▶ Task details:
Format every line of the records below as a JSON list of strings, one string per line, leaving out blank lines.

Word and element location records:
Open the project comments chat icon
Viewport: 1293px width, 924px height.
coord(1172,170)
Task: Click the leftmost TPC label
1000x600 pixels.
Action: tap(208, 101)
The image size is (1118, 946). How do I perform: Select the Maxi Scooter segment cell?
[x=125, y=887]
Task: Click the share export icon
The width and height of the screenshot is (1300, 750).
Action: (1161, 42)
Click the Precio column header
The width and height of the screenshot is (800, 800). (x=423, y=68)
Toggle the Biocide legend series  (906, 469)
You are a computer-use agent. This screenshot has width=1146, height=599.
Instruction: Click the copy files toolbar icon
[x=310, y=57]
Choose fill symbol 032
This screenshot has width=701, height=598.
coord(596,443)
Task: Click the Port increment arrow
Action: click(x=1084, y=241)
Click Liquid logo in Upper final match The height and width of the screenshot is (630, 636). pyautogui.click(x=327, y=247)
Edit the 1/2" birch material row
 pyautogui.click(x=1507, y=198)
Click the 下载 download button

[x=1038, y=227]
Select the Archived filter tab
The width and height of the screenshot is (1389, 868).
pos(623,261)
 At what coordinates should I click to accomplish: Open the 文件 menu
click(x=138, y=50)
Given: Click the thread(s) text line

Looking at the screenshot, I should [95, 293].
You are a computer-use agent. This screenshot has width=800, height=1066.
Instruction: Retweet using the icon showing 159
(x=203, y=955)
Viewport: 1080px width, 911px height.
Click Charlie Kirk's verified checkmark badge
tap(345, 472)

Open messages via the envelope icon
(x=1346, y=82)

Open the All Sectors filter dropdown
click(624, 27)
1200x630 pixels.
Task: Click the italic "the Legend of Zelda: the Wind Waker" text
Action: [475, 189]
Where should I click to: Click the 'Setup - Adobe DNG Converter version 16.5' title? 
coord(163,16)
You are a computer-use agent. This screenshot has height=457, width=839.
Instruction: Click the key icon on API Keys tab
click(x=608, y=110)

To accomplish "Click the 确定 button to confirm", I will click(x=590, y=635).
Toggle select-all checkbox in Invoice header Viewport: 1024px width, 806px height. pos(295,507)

▶ Worked solution:
[
  "Open the project comments chat icon",
  "Viewport: 1293px width, 924px height.",
  "coord(1172,170)",
  "Task: Click the leftmost TPC label",
  "1000x600 pixels.",
  "Action: tap(208, 101)",
  "The image size is (1118, 946). How do I perform: Select the Maxi Scooter segment cell?",
  "[x=125, y=887]",
  "Task: Click the share export icon",
  "The width and height of the screenshot is (1300, 750).",
  "Action: (1161, 42)",
  "Click the Precio column header",
  "The width and height of the screenshot is (800, 800). (x=423, y=68)",
  "Toggle the Biocide legend series  (906, 469)",
  "You are a computer-use agent. This screenshot has width=1146, height=599.",
  "Instruction: Click the copy files toolbar icon",
  "[x=310, y=57]",
  "Choose fill symbol 032",
  "This screenshot has width=701, height=598.",
  "coord(596,443)",
  "Task: Click the Port increment arrow",
  "Action: click(x=1084, y=241)",
  "Click Liquid logo in Upper final match The height and width of the screenshot is (630, 636). pyautogui.click(x=327, y=247)",
  "Edit the 1/2\" birch material row",
  " pyautogui.click(x=1507, y=198)",
  "Click the 下载 download button",
  "[x=1038, y=227]",
  "Select the Archived filter tab",
  "The width and height of the screenshot is (1389, 868).",
  "pos(623,261)",
  " At what coordinates should I click to accomplish: Open the 文件 menu",
  "click(x=138, y=50)",
  "Given: Click the thread(s) text line",
  "Looking at the screenshot, I should [95, 293].",
  "You are a computer-use agent. This screenshot has width=800, height=1066.",
  "Instruction: Retweet using the icon showing 159",
  "(x=203, y=955)",
  "Viewport: 1080px width, 911px height.",
  "Click Charlie Kirk's verified checkmark badge",
  "tap(345, 472)",
  "Open messages via the envelope icon",
  "(x=1346, y=82)",
  "Open the All Sectors filter dropdown",
  "click(624, 27)",
  "1200x630 pixels.",
  "Task: Click the italic \"the Legend of Zelda: the Wind Waker\" text",
  "Action: [475, 189]",
  "Where should I click to: Click the 'Setup - Adobe DNG Converter version 16.5' title? ",
  "coord(163,16)",
  "You are a computer-use agent. This screenshot has height=457, width=839.",
  "Instruction: Click the key icon on API Keys tab",
  "click(x=608, y=110)",
  "To accomplish \"Click the 确定 button to confirm\", I will click(x=590, y=635).",
  "Toggle select-all checkbox in Invoice header Viewport: 1024px width, 806px height. pos(295,507)"
]